Basically there are those "extended verification" certs that give you the green crap in the address bar. Which I don't think users actually care about.

And yeah, the whole SSL business is an insane racket.




I don't know about racket, but you can read my other comments for, I hope, some more insight.

As for the green-bar - I'll admit it's taking some time to get hold, but testing (not just from my CA, but all of them) has shown consumer awareness is increasing and people are inclined to 'trust' the green a bit more.

Mind you, the same users will stick their bank login details on a phishing page with no ssl hosted on some .cn....so what can you do, eh? :)


Sorry, despite my many posts in this thread already I can't resist to vent about the green-bar stunt, too.

So, one day the CAs discovered that their regular certification procedure is broken. That the "normal" certs are effectively unfit for their stated purpose.

Am I the only one who would have expected them to go back, properly re-validate their certs and fix the problem that way? Or at least perform this procedure at expiry time?

I mean, I understand that inventing new levels of "secure" (with fancy colors even) is a much more effective way to sell more certs and crank up the prices. But heck, can you think of a comparable stunt in any other industry?

Just imagine a watch-maker who has a problem with water-proofing to invent an "even more water-proof" label instead of fixing their mishap. It would rain tears and lawyers...


You're right - that should have happened.

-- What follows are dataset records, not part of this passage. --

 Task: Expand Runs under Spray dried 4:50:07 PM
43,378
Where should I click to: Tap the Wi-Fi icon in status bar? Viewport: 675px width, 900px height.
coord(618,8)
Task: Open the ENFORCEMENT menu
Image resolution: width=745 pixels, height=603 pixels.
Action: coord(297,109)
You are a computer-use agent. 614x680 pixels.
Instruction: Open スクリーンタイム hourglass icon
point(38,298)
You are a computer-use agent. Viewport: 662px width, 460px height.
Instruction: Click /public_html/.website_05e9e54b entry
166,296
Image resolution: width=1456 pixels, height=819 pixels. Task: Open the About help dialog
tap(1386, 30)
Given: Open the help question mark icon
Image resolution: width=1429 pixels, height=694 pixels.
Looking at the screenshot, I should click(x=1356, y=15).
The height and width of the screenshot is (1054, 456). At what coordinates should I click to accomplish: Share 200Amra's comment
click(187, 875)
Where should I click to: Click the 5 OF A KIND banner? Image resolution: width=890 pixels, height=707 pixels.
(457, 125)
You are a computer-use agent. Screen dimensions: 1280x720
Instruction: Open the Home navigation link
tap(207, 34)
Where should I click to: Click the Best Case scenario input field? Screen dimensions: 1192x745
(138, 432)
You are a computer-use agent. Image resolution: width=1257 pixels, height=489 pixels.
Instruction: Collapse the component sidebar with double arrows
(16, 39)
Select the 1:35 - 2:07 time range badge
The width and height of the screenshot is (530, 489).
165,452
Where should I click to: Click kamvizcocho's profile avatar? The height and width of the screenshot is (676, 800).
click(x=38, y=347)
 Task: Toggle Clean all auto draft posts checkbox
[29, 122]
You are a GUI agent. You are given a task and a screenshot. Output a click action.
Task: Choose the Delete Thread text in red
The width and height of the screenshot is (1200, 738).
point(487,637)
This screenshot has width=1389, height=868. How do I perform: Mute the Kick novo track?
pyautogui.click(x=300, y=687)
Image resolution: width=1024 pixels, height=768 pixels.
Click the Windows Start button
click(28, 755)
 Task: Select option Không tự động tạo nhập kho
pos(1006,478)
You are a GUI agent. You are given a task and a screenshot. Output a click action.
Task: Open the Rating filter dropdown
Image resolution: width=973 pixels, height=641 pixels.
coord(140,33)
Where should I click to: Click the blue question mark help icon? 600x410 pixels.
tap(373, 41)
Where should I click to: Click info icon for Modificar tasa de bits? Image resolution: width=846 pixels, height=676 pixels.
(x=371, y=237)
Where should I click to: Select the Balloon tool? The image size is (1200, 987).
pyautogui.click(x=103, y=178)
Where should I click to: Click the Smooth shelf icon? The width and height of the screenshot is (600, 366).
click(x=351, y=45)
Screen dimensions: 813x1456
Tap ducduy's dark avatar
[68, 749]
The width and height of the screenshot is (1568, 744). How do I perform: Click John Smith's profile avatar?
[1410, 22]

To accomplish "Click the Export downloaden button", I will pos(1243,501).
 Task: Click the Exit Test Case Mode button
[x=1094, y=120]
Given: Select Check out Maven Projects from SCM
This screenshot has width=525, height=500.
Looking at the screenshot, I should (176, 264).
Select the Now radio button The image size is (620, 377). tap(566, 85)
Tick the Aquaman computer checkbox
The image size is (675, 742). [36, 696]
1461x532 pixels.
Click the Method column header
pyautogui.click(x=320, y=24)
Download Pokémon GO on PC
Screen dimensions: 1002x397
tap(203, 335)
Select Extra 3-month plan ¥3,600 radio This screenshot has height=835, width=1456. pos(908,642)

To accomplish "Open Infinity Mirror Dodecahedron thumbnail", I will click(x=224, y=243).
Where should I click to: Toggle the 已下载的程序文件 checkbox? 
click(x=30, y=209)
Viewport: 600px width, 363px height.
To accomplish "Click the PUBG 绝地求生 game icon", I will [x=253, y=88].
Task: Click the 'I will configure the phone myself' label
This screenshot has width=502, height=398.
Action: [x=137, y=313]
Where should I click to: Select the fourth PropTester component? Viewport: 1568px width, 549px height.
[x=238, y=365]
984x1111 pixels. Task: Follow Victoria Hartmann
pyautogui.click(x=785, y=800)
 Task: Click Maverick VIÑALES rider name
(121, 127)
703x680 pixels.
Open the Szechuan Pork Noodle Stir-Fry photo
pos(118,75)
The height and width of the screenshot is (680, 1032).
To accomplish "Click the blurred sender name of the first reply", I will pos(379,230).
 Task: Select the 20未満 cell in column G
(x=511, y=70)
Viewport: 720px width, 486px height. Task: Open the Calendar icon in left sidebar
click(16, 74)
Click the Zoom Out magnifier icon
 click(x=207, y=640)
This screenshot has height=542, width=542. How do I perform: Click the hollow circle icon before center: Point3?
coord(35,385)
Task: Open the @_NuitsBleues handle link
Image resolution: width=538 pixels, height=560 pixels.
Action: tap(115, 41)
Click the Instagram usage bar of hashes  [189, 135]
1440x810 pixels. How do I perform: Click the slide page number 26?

It didn't of course, because the company(-ies) that started the DV issuance didn't want to go back and fix it. As well as that, if the browser/OS people did 'downgrade' the DV certs, millions of customers by that point would be affected. Assuming they cared about the customers and not the heavy pressure to do nothing from....larger CAs.... ;)


Ironically, it gave us Ubuntu.


Care to elaborate?


I will. Mark Shuttleworth made his massive fortune by creating Thawte and selling it to Verisign. He created Ubuntu using that money.